### What is being asked
Print exactly what appears from the line containing "Where should I" through the final line of the data below, pictures excluded.

#### Data for this exercise ####

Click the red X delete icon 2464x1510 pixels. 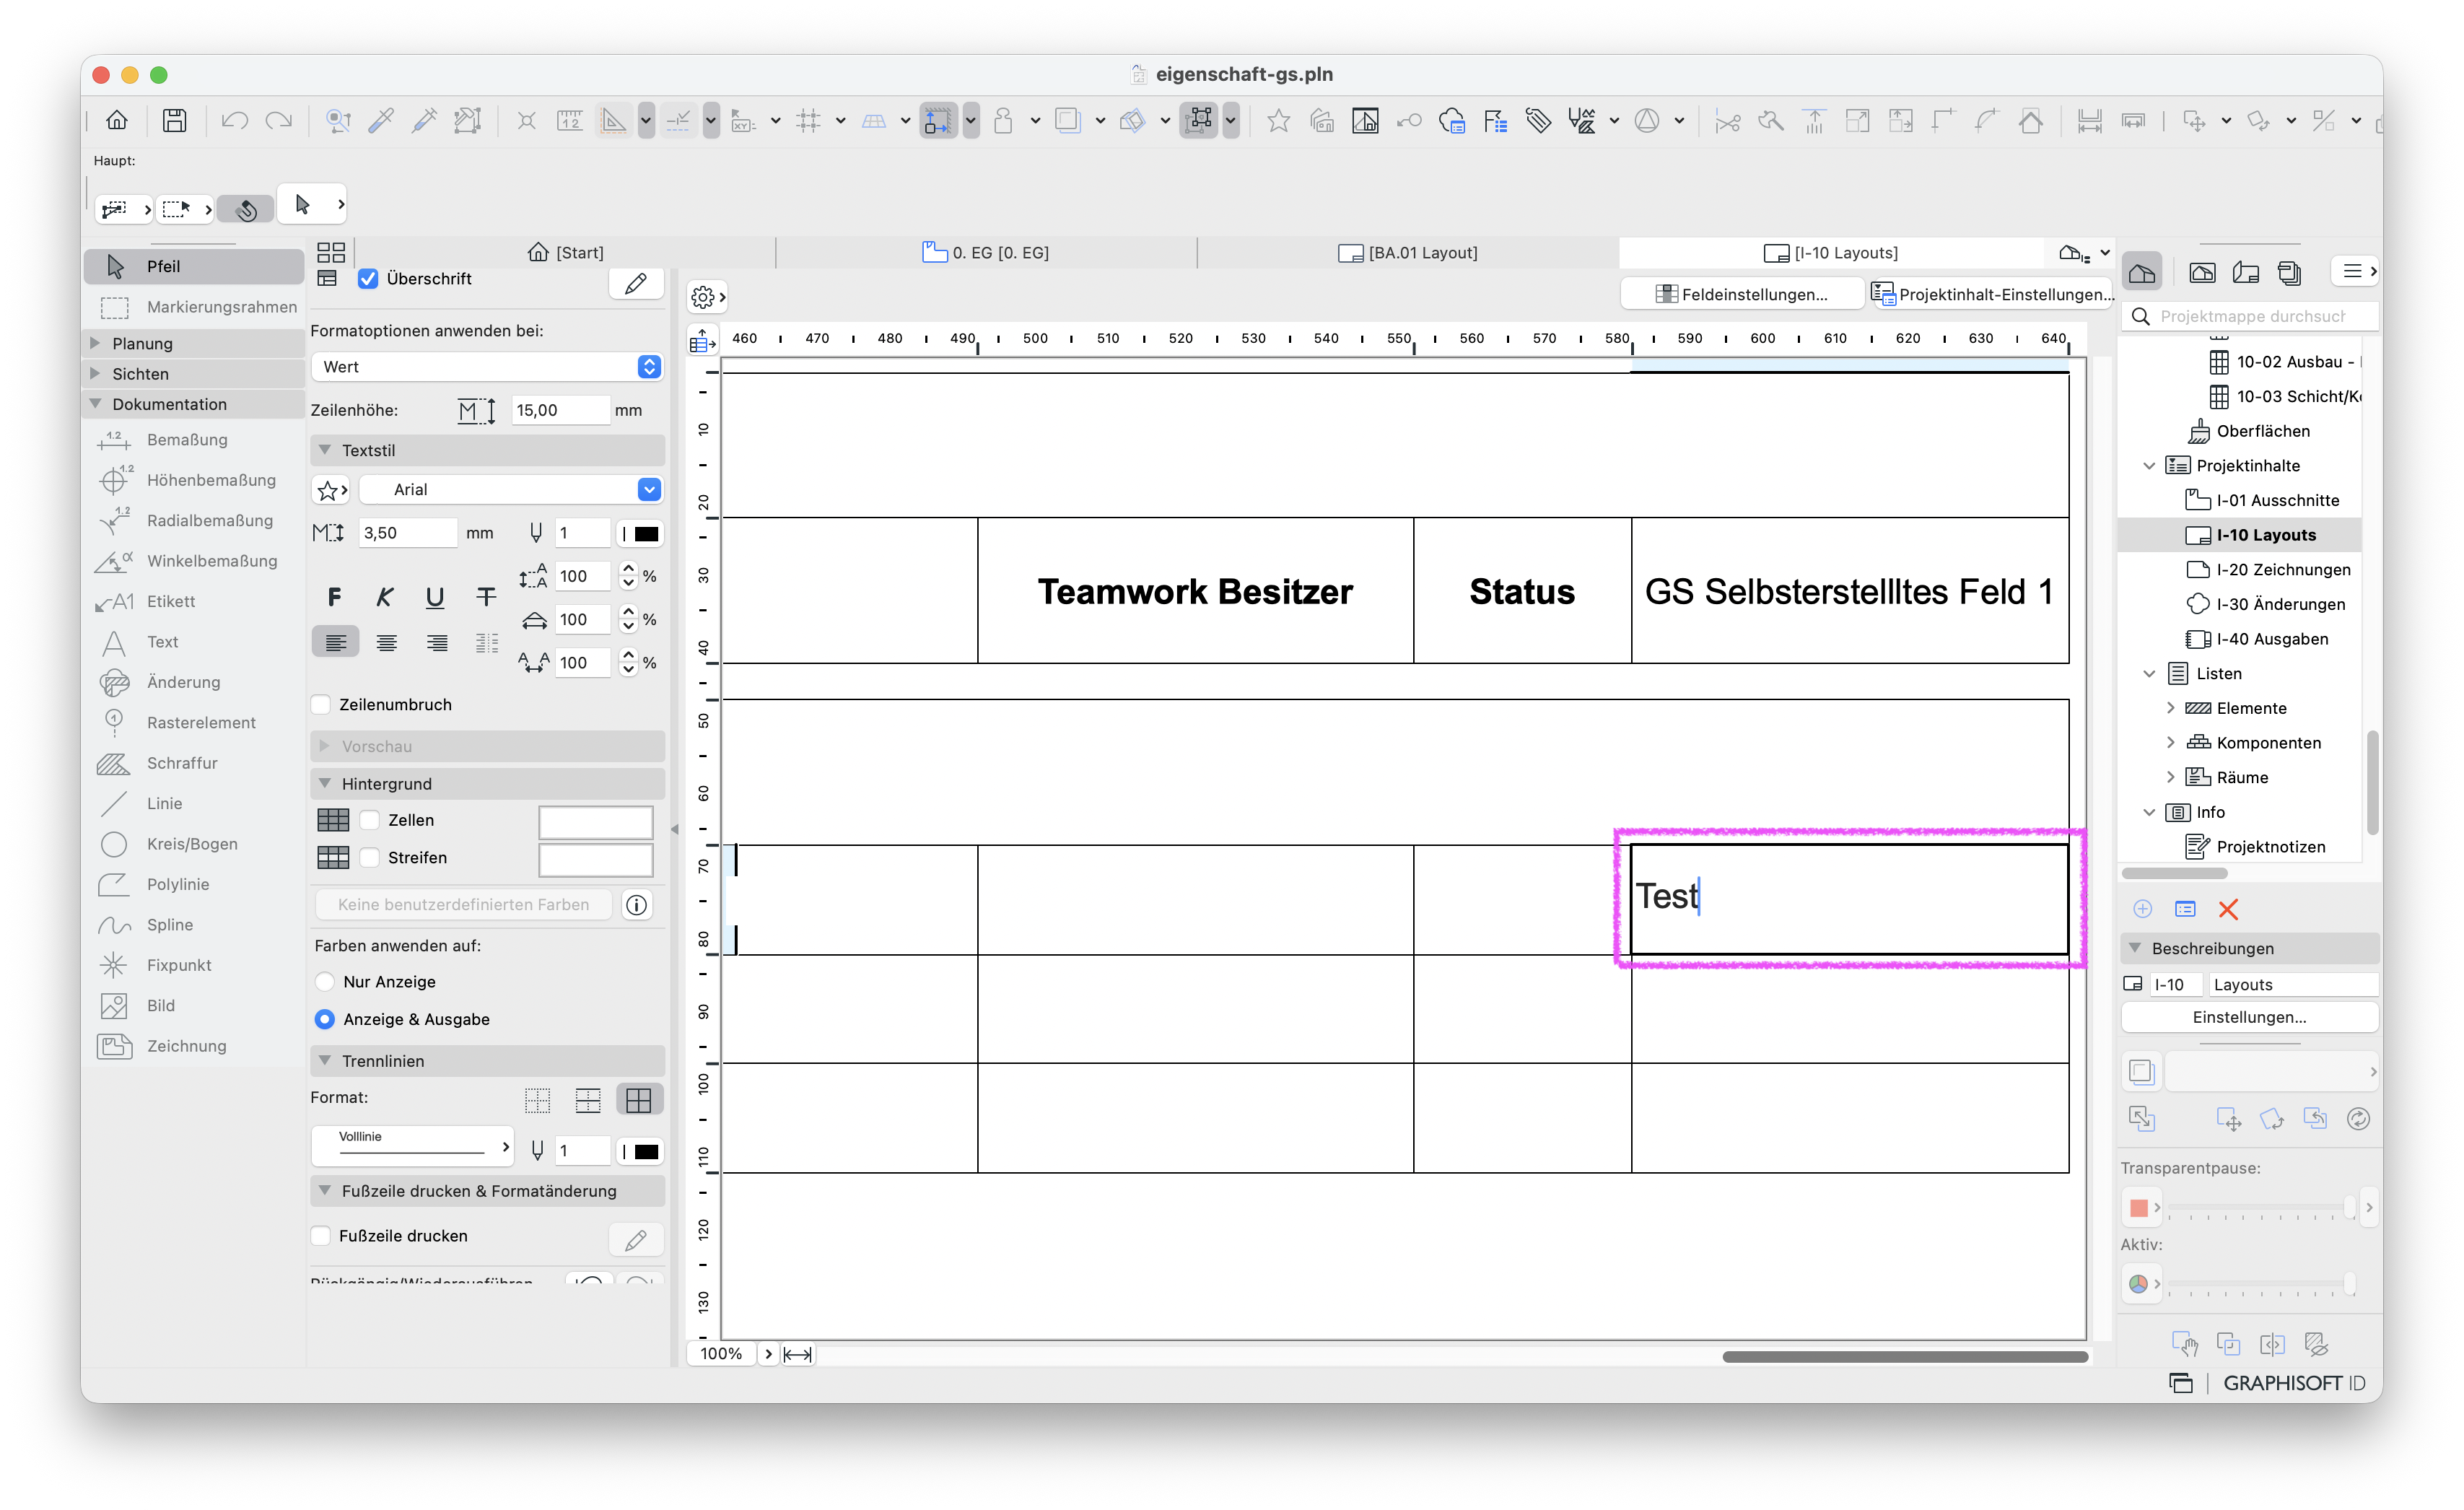(2227, 909)
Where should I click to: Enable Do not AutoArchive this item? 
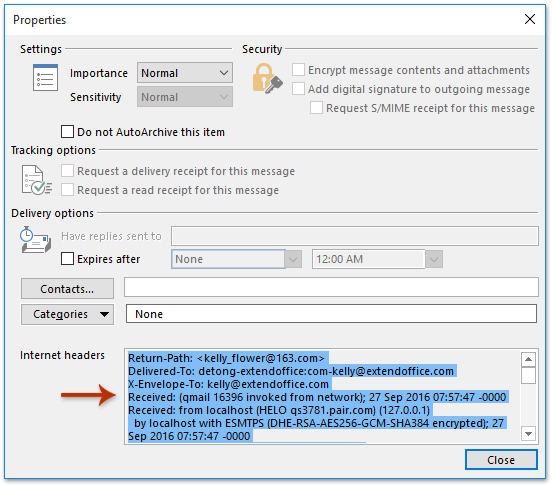pyautogui.click(x=67, y=132)
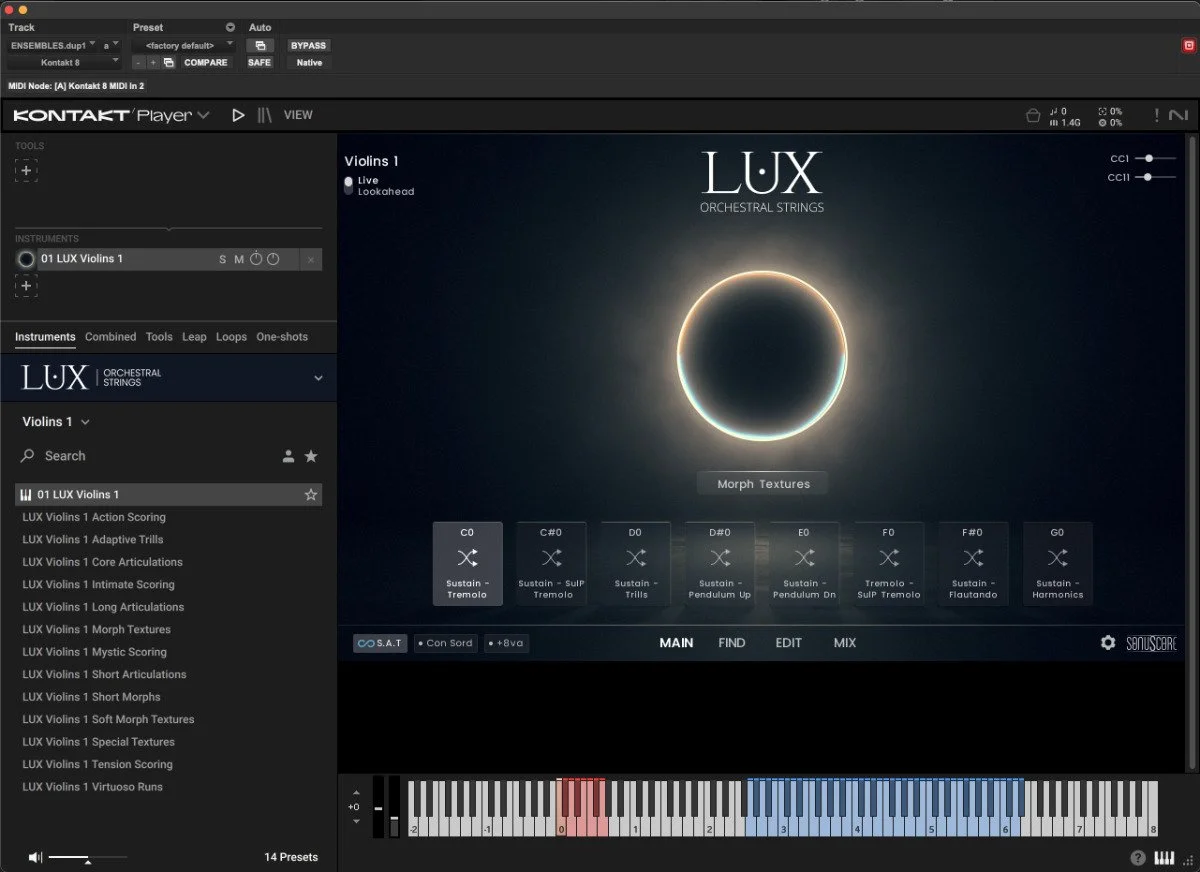
Task: Add an instrument with the plus icon
Action: [x=26, y=286]
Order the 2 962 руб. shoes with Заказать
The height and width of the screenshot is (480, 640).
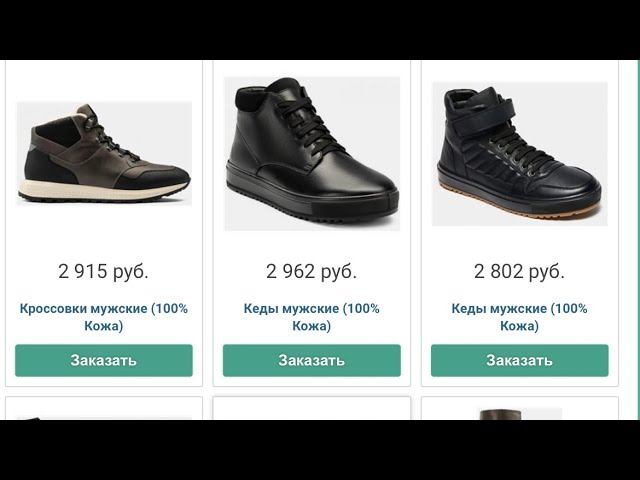click(x=311, y=360)
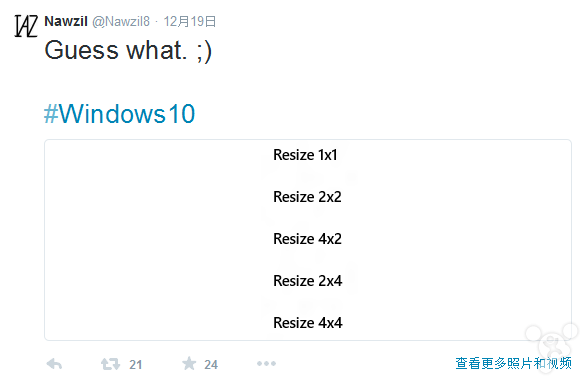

####

### Response
Where should I click to: Enable Do not AutoArchive this item? 
pyautogui.click(x=67, y=132)
Task: Add an instrument with the plus icon
Action: [x=26, y=286]
Order the 2 962 руб. shoes with Заказать
The height and width of the screenshot is (480, 640).
click(x=311, y=360)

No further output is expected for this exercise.